Obama Added More to National Debt in First 19 Months Than All Presidents from Washington Through Reagan Combined, Says Gov't Data
Wednesday, September 08, 2010
By Terence P. Jeffrey, Editor-in-Chief

- In the first 19 months of the Obama administration, the federal debt held by the public increased by $2.5260 trillion, which is more than the cumulative total of the national debt held by the public that was amassed by all U.S. presidents from George Washington through Ronald Reagan.

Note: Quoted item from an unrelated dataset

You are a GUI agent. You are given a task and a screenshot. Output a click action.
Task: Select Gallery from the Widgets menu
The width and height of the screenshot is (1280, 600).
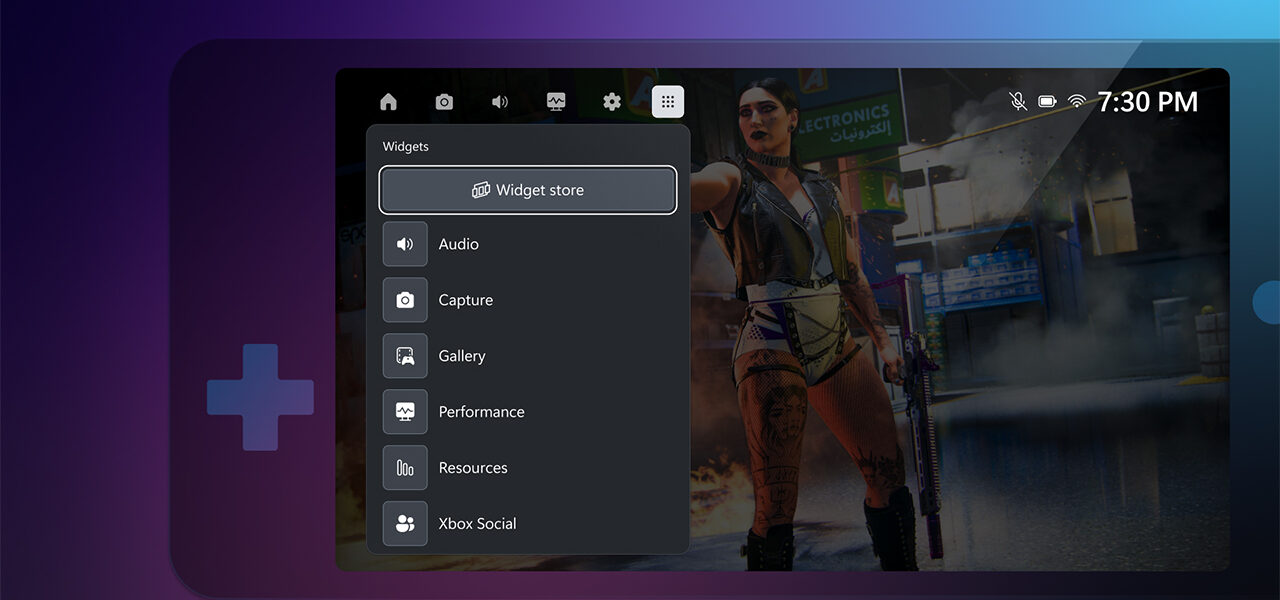click(461, 355)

The U.S. Treasury Department divides the federal debt into two categories. One is "debt held by the public," which includes U.S. government securities owned by individuals, corporations, state or local governments, foreign governments and other entities outside the federal government itself. The other is "intragovernmental" debt, which includes I.O.U.s the federal government gives to itself when, for example, the Treasury borrows money out of the Social Security "trust fund" to pay for expenses other than Social Security.

At the end of fiscal year 1989, which ended eight months after President Reagan left office, the total federal debt held by the public was $2.1907 trillion, according to the Congressional Budget Office. That means all U.S. presidents from George Washington through Ronald Reagan had accumulated only that much publicly held debt on behalf of American taxpayers. That is $335.3 billion less than the $2.5260 trillion that was added to the federal debt held by the public just between Jan. 20, 2009, when President Obama was inaugurated, and Aug. 20, 2010, the 19-month anniversary of Obama's inauguration.

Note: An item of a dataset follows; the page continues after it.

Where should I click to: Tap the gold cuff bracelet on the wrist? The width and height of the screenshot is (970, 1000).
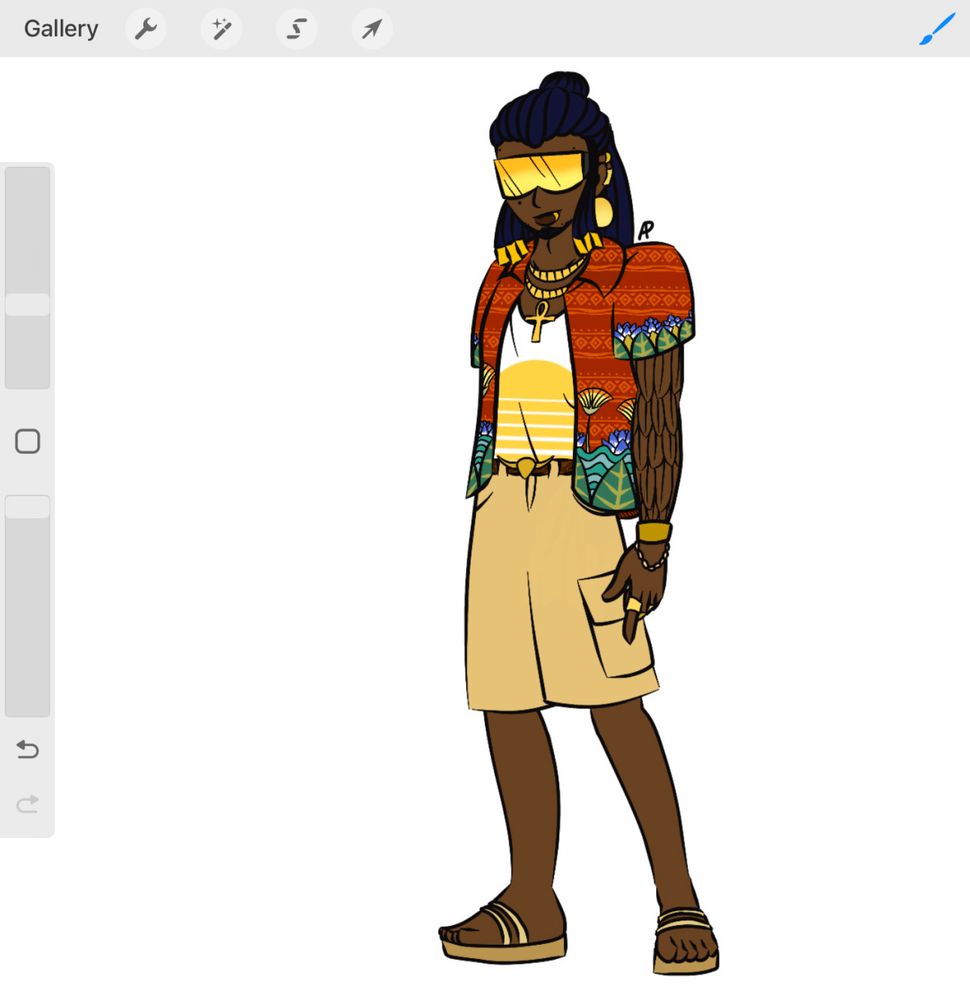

By contrast, President Reagan was sworn into office on Jan. 20, 1981 and left office eight years later on Jan. 20, 1989. At the end of fiscal 1980, four months before Reagan was inaugurated, the federal debt held by the public was $711.9 billion, according to CBO. At the end of fiscal 1989, eight months after Reagan left office, the federal debt held by the public was $2.1907 trillion. That means that in the nine-fiscal-year period of 1980-89--which included all of Reagan's eight years in office--the federal debt held by the public increased $1.4788 trillion. That is in excess of a trillion dollars less than the $2.5260 increase in the debt held by the public during Obama's first 19 months.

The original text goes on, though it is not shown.